“It was heartbreaking . . . I think it was disappointing because I had such an identity in being ‘Mrs. Parker’, and being a wife, and so when that’s taken away from you, you [think], ‘Who am I?”
“It wasn’t about who he chose. I mean, I had moments of, ‘Am I not sexy enough? Am I not pretty enough? Am I not smart enough?’ In so many of those questions, I immediately stopped and go, ‘No, don’t start doing that.’ Because you can get stuck in that cycle and you can carry it on to other things.”
“So many people want me to hate him and destroy him, but I don’t want to. I want him to be happy. He’s not a bad person.”
“I do believe in forgiving and forgetting. There was a reason we were together.

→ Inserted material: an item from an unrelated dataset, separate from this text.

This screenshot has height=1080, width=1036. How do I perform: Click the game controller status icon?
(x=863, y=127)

I just want to hold on to the good times.”
“I do not regret getting married nor do I regret getting divorced.”
- On Infidelity– If you have been a victim of infidelity whether married, in a committed relationship or just dating and realize that you are not the number one priority in who that person chooses to spend time with, there is pain. We begin to self-doubt ourselves. We questions all of the wonderful attributes that make us the beautiful creatures we are. We ask ourselves: Why we are not great enough for that person to love only me? Instead of asking that about yourself, you should ask what insecurity or selfishness your mate has going on internally, to not make you the only priority lady or gent in his or her life.

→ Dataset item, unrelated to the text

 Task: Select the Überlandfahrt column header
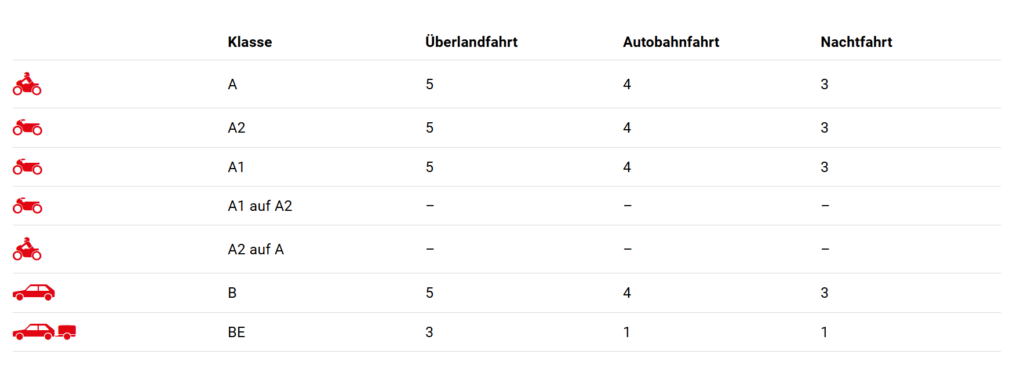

- On Separating from the Marriage Union– The partnership with your husband or wife becomes part of your identity. When passing friends, family, co-workers and acquaintances: Instead of asked: “How you are doing?” The question on your welfare becomes: “How are you and your husband? How is the family?” or if it is a “How are You?” the next question is “How is your husband?” You become a pair that attends work events, barbecues, parties, couple date night dinners and family affairs together. When one is absent when attending these events, the first question asked is where is your other half. When that union is gone….you have to re-invent yourself. You have to discover who you were before marriage. You have to re-position yourself with family and peers so they are accepting of your new being as now the fiery, independent lady or gent you are sans your ex-spouse.
- On Getting Married and Divorced– Like Eva says, I do not regret my marriage one bit nor my divorce. My husband and I had memorable times, we created two lovely sprouts and my marriage allowed me to grow into the woman and mother I am at present. Yes, divorce is not easy, and sometimes you want to go back to what you are comfortable with knowing. A two family household, someone to wake up to in the morning, a plus 1 to social events, a second opinion on all important decisions and so on and so on. You mourn the familiar, doubt your decision, stumble along the transition, and then you begin to hone your independence. You eventually forgive yourself and your partner on the demise of the marriage union. You become satisfied with your decision to move on. I can say that I am proud of my strength and desire to pursue what I want in life. I am content with our resolution to end all eternal conflicting interests on the directions we want for our lives. Let life press on and I wish him and myself the best.